Now in Legal Rebels:
Posted Oct 18, 2010 07:58 pm CDT
Jury selection began today in the case of the slaying of Chandra Levy, who at the time of her disappearance on May 1, 2001, was a 24-year-old intern with the Federal Bureau of Prisons. Her body was found in Rock Creek Park in Washington, D.C., one year later.
On trial is 29-year-old Ingmar Guandique, who is charged with first-degree murder, kidnapping and sexual assault, reports the Washington Post’s blog The Crime Scene. Guandique is a member of the MS-13 gang, the blog says, and one of the questions on the jurors’ questionnaire asks for opinions about gang affiliation.
Guandique is currently serving a 10-year prison sentence for two knife attacks on women in Rock Creek Park, one of whom was an antitrust lawyer for Arnold & Porter when she was attacked July 1, 2001.

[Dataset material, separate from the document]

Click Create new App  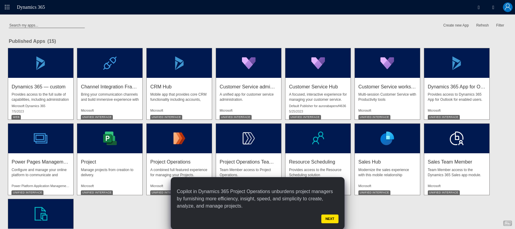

Last week, defense attorneys revealed at a hearing that Washington, D.C., law enforcement officers impersonated a Latina woman and wrote Guandique letters in prison in hopes he would confess to being involved with Levy’s slaying, the Washington Post reported. Lead defense attorney Santha Sonenberg asked Superior Court Judge Gerald Fisher to dismiss the first-degree murder charges against Guandique because police contacted him without going through his attorneys. Fisher said he would review the defense assertions but wouldn’t dismiss the charges, the post reported.
Prosecutor Fernando Campoamor-Sanchez defended the letters to the Post, saying they were not “illegal, unethical or improper.” He did not say whether his office was involved in writing them.
Guandique never acknowledged any involvement in Levy’s murder in the letters he wrote in response to those from “Maria Lopez” between 2004 and 2005.
Investigators probing the death of Levy nearly eight years ago at first focused on then-U.S. Rep. Gary Condit because he was having an affair with the intern.